Serge, pour sa part, croit que c’est d’abord sa volonté qui lui a permis de se réhabiliter. Toutefois, il assure que la présence de gens tels que Pierre lui a été indispensable. «J ’ai eu besoin d’être reconnu, encouragé. Ce sont mes réussites qui m’ont incité à rester dans le bon chemin.» À travers ses démarches, Serge est également parvenu à acquérir une estime de lui-même, un sentiment qu’il avait perdu depuis trop longtemps. «Tu ne peux pas donner aux autres ce que tu n’as pas. Maintenant, je me soucie de moi. Et des autres.

Projet de sensibilisation

Malheureusement, dans le domaine de la réhabilitation sociale, il n’est pas seulement question de réussite. Revers et difficultés caractérisent également le parcours de certaines personnes judiciarisées, qui subissent entre autres les impacts de leur casier judiciaire. À cet effet, le Comité aviseur pour une clientèle judiciarisée adulte a initié un projet de sensibilisation visant à exposer les réalités de cette situation au public québécois.

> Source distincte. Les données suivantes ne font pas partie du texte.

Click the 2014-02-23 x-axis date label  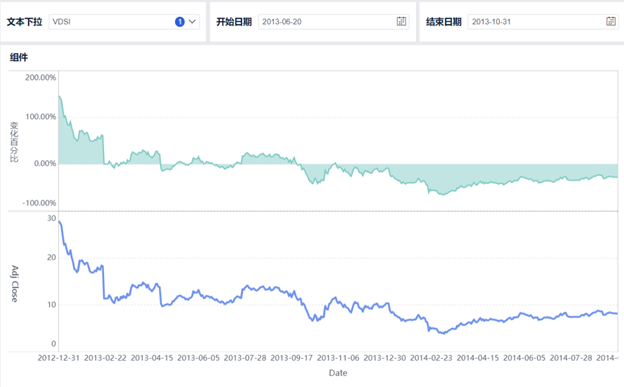tap(431, 358)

Dans un premier temps, ce sont les conseillers des divers centres locaux d’emploi de la province qui sont visés par les démarches de sensibilisation. Par l’entremise de conférences et de documentation, ils seront appelés à mieux comprendre les multiples répercussions du casier judiciaire sur les sphères quotidiennes, telles que l’emploi, les assurances et les déplacements.

Également, la population en général demeure un public à informer. En connaissant les différents enjeux du casier judiciaire, les gens pourront être plus aptes à saisir la problématique de la réhabilitation sociale. Dans ce projet, les personnes judiciarisées y trouveront aussi leur compte, alors que des informations, pistes d’action et conseils leurs seront prodigués au moyen de dépliants et d’un site Internet pratique.

La réalisation de ce projet est rendue possible grâce à une subvention d’Emploi-Québec. L’Association des services de réhabilitation sociale du Québec a, quant à elle, effectué la recherche et l’élaboration. Diverses personnes-ressources et organisations du domaine de la criminologie et du droit, ainsi que du milieu communautaire y ont également contribué. Les premiers outils d’information seront disponibles dès la fin de l’été 2007.